====== DATA TO USE

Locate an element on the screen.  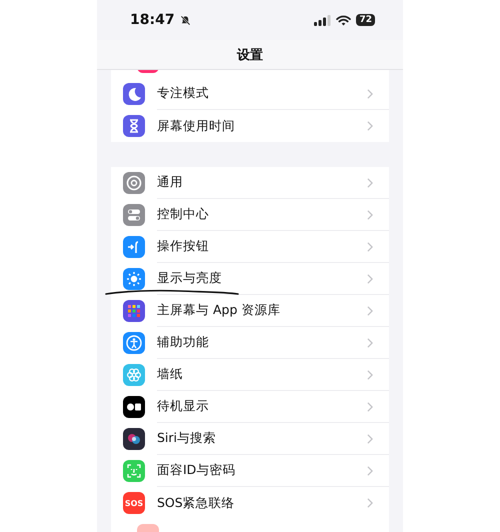
wifi-icon is located at coordinates (344, 20).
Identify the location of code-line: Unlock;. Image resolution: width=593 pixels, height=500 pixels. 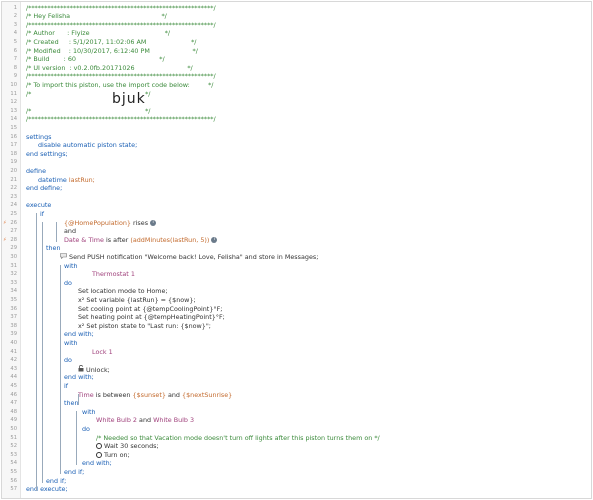
(94, 369).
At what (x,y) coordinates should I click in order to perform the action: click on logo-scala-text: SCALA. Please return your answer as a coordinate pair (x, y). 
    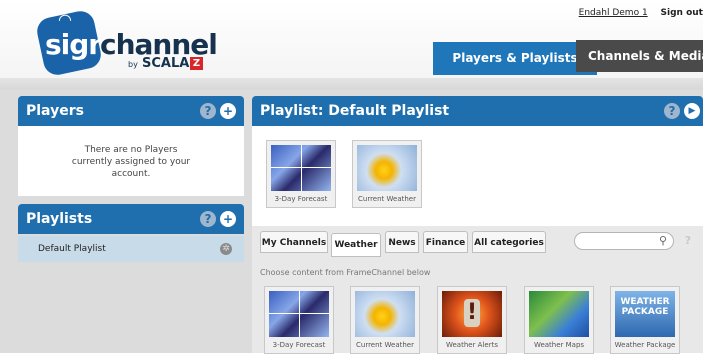
    Looking at the image, I should click on (166, 64).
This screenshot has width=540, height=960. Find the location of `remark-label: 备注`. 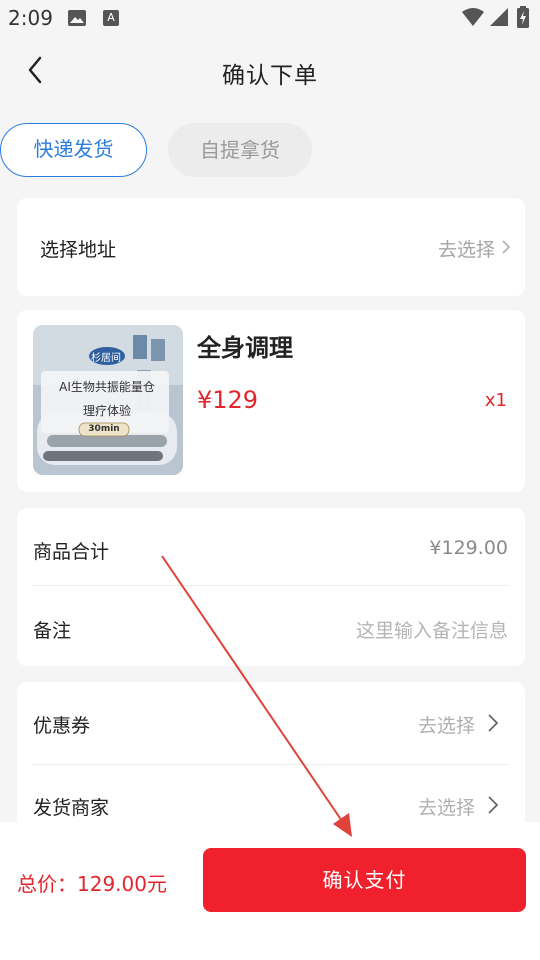

remark-label: 备注 is located at coordinates (52, 631).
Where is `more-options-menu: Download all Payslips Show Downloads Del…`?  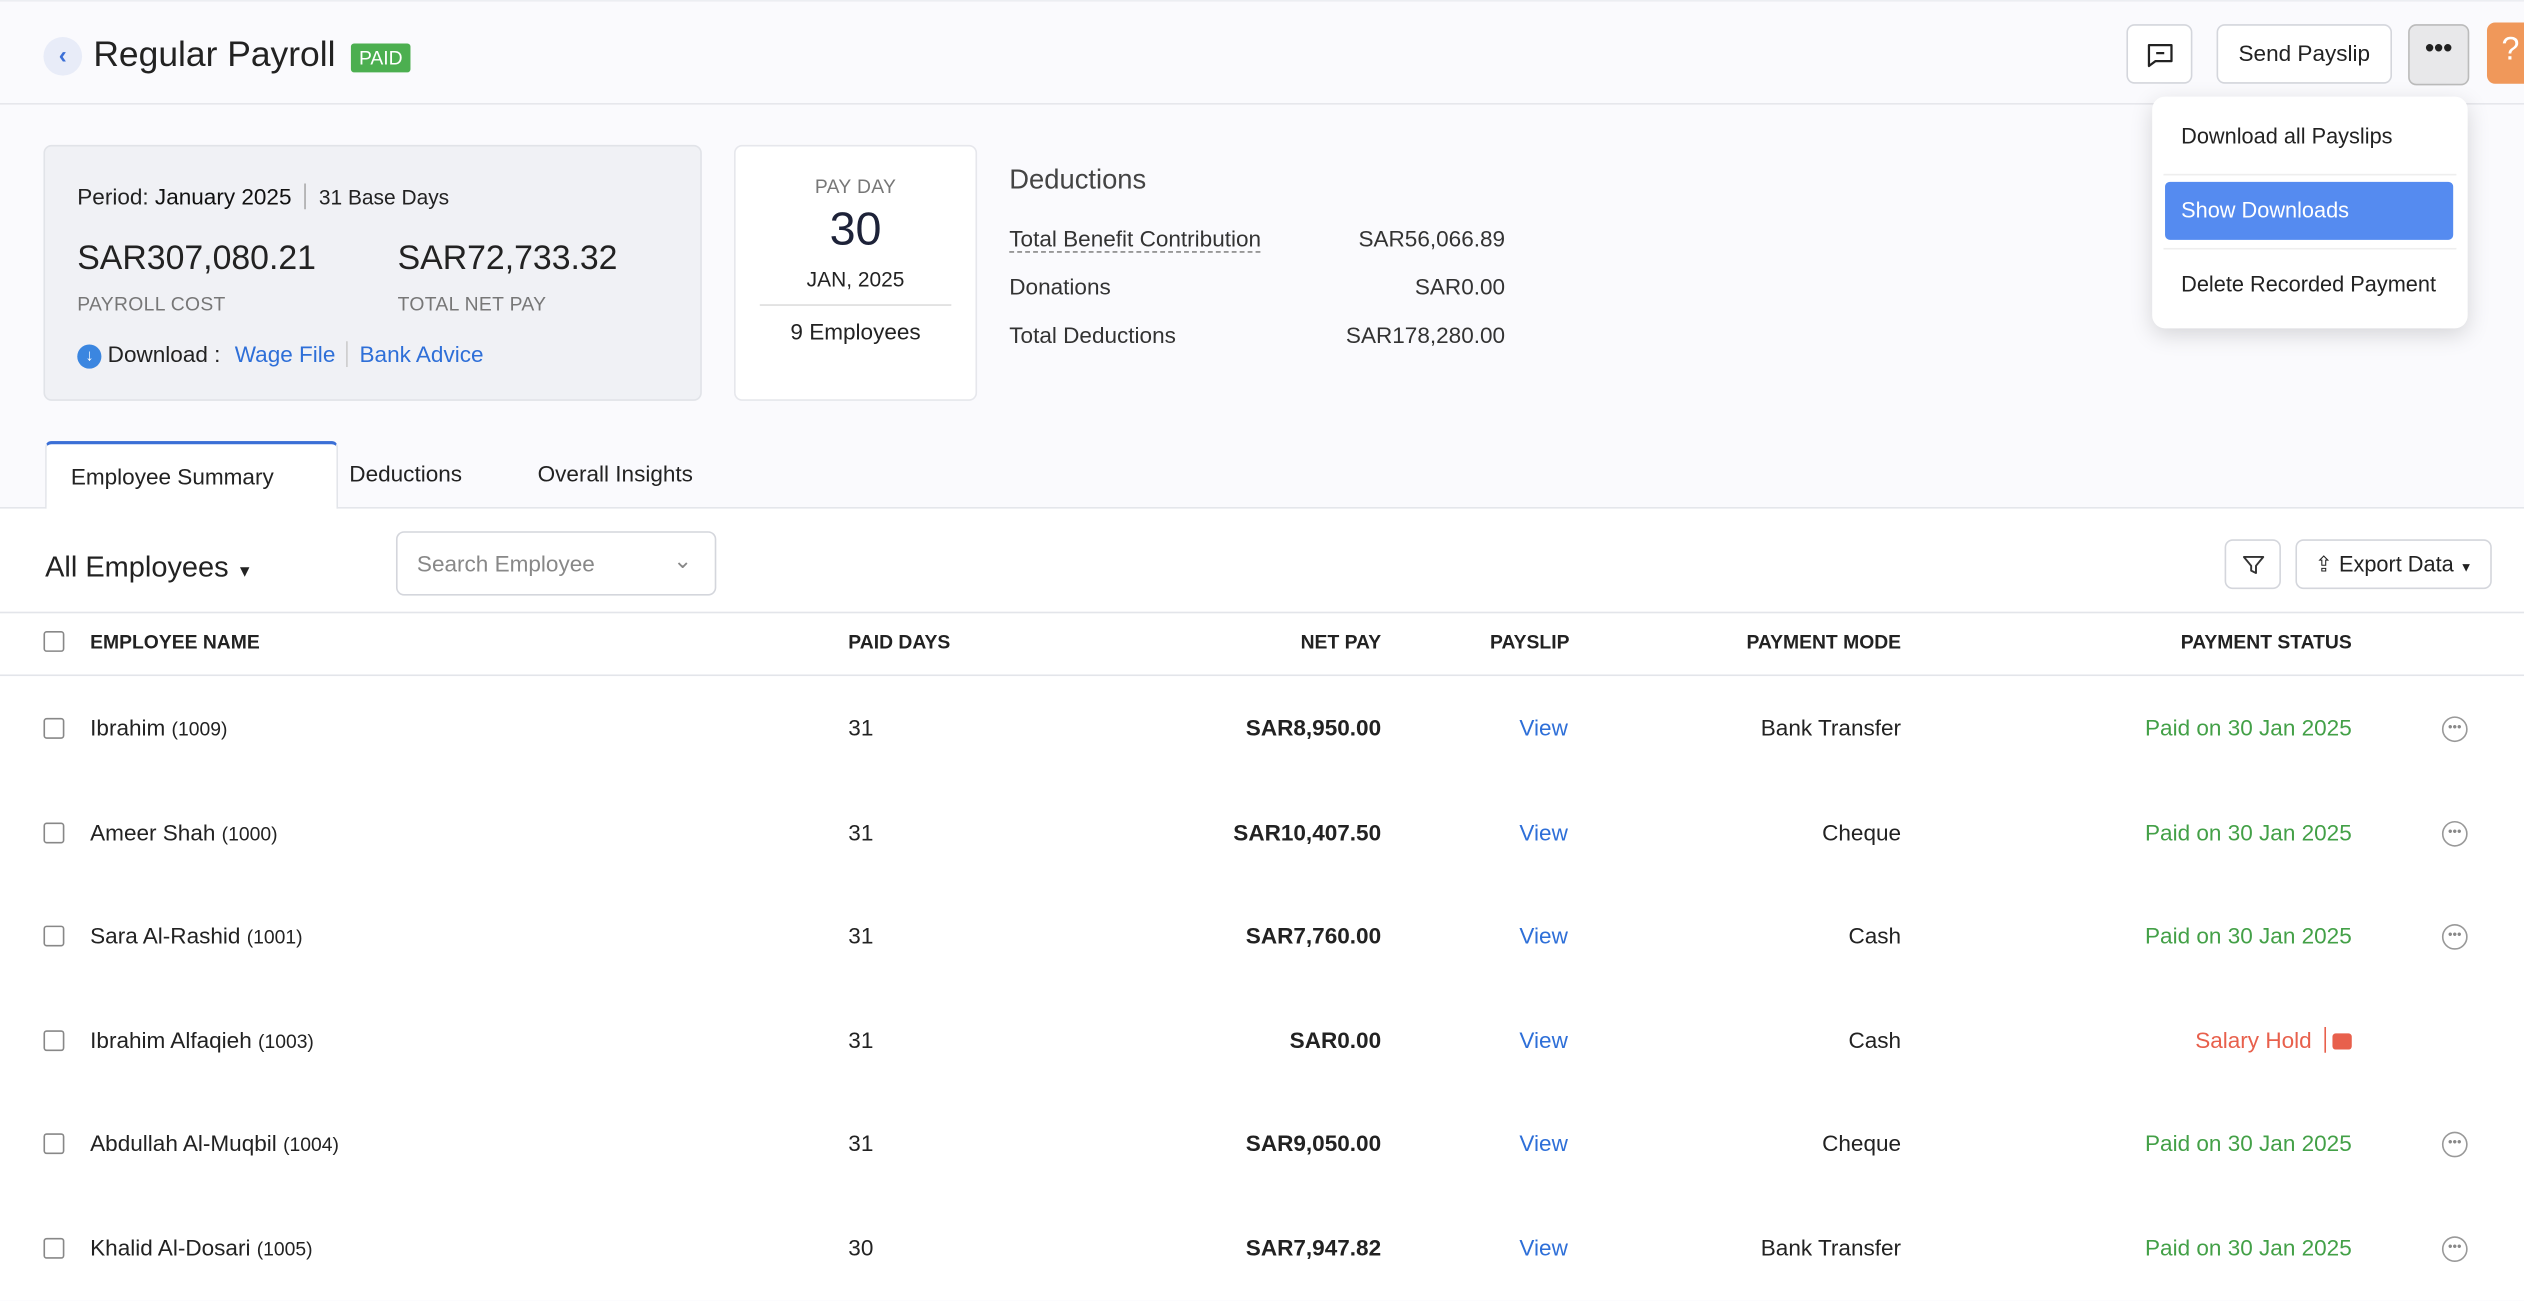
more-options-menu: Download all Payslips Show Downloads Del… is located at coordinates (2310, 212).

============

YOUR ASSIGNMENT »
Reproduce each of the rows above word for word, but leave out the pictures.

THE ANSWER »
Locate an element on the screen.  
wifi-icon is located at coordinates (344, 20).
Identify the location of code-line: Unlock;. Image resolution: width=593 pixels, height=500 pixels. 
(94, 369).
At what (x,y) coordinates should I click in order to perform the action: click on logo-scala-text: SCALA. Please return your answer as a coordinate pair (x, y). 
    Looking at the image, I should click on (166, 64).
This screenshot has width=540, height=960. Find the location of `remark-label: 备注`. 

remark-label: 备注 is located at coordinates (52, 631).
Where is `more-options-menu: Download all Payslips Show Downloads Del…`?  
more-options-menu: Download all Payslips Show Downloads Del… is located at coordinates (2310, 212).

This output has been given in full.